ORACIÓN DE LOS FIELES:

 

CELEBRANTE:

 

Hermanos, en la certeza que nuestra súplica será escuchada, y con el mismo entusiasmo de los primeros cristianos, que creyeron en la resurrección del Señor, oremos con toda confianza.

 

GUÍA: A cada una de las intenciones responderemos orando:

 

"POR JESÚS, EL BUEN PASTOR, ESCÚCHANOS SEÑOR"

 

v Dios de bondad, te pedimos por la Iglesia, para que acoja con alegría las numerosas inspiraciones del Espíritu de tu Hijo y, dócil a sus enseñanzas, fomente vocaciones al ministerio sacerdotal y a la vida consagrada, oremos...

 

v Padre santo, te pedimos que des fortaleza  a los obispos, sacerdotes, diáconos, a los consagrados y a todos los bautizados en Cristo para que cumplan fielmente su misión al servicio del Evangelio, oremos...

 

v Padre santo, te pedimos nos concedas santos ministros del altar, que sean solícitos y fervorosos custodios de la Eucaristía, sacramento del don supremo de Cristo para la redención del mundo, oremos...

 

v Padre misericordioso, te pedimos que abras el corazón de los padres para que, con caridad solícita, atención prudente y piedad amorosa, sean para sus hijos guías seguros hacia los bienes espirituales y eternos, oremos..

 

v Señor de la vida, haz que surjan entre los cristianos numerosas y santas vocaciones al sacerdocio, que mantengan viva la fe y conserven la grata memoria de tu Hijo Jesús mediante la predicación de su palabra y la administración de los Sacramentos con los que renuevas continuamente a tus fieles, oremos...

 

v Señor de la historia, te pedimos por todas las familias católicas, para que nos dispongamos a cumplir tu voluntad, y a acompañar con prudente delicadeza a cuantos de entre nosotros sean llamados a seguir más de cerca a tu Hijo, oremos...

 

CELEBRANTE:

 

Padre bueno, junto a estas intenciones te confiamos los jóvenes y las jóvenes del mundo, pidiéndote que María Santísima, Reina de los Apóstoles, les enseñe a pronunciar el sí que da significado a la existencia y hace descubrir el nombre escondido por Dios en el corazón de cada persona. Te lo pedimos por Jesucristo, nuestro Señor.

 

PRESENTACIÓN DE LAS OFRENDAS:

 

Presentemos ahora, al Dueño de la mies. nuestro sincero propósito de ser quienes orienten a los adolescentes y a los jóvenes hacia el descubrimiento de su propia vocación en la vida cotidiana.

 

Al término del “Lavatorio de Manos” y cuando el celebrante vuelve al centro del altar y antes de la oración siguiente, se hace poner de pie a la asamblea

 

DIALOGO DEL PREFACIO:

 

Jesús es el Buen Pastor que nos conoce y nos ama; Él es quien ha dado su vida para que nosotros tengamos la vida de la gracia.
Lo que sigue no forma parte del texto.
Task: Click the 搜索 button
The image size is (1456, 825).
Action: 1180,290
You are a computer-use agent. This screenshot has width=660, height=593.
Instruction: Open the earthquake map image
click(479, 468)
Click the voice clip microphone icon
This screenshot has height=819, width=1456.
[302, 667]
Por ello, con fe renovada, cantemos ahora nuestra acción de gracias al Padre de los Cielos: el Dueño de la mies.

 

COMUNIÓN:

 

Al acercarnos a comulgar, tengamos presente que en nuestra respuesta a Jesús es donde encontramos la comunión con Él como miembros vivos de un mismo cuerpo, que es la Iglesia.

 

COMUNIÓN ESPIRITUAL:

Al término de la distribución de la comunión.

 

Hermanos:

Todos aquellos que no han podido acercarse a recibir a Jesús Sacramentado, pueden hacer la Comunión Espiritual rezando la siguiente oración:

 

Creo Señor mío que estás realmente presente

en el Santísimo Sacramento del altar.

Te amo sobre todas las cosas y deseo

ardientemente recibirte dentro de mi alma;

pero, no pudiendo hacerlo  ahora sacramentalmente,

ven al menos espiritualmente a mi corazón.
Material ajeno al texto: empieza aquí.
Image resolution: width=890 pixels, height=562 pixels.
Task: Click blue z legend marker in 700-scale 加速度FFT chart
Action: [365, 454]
Y como si te hubiese recibido, me abrazo

y me uno todo a Ti;

Oh Señor, no permitas que me separe de Ti.

Amén.

 

DESPEDIDA:

 

Al regresar a nuestros hogares, debemos hacerlo con la firme resolución de entregarnos totalmente al servicio de los demás, como Jesús el Buen Pastor, para llevar a todos los hombres hacia su rebaño.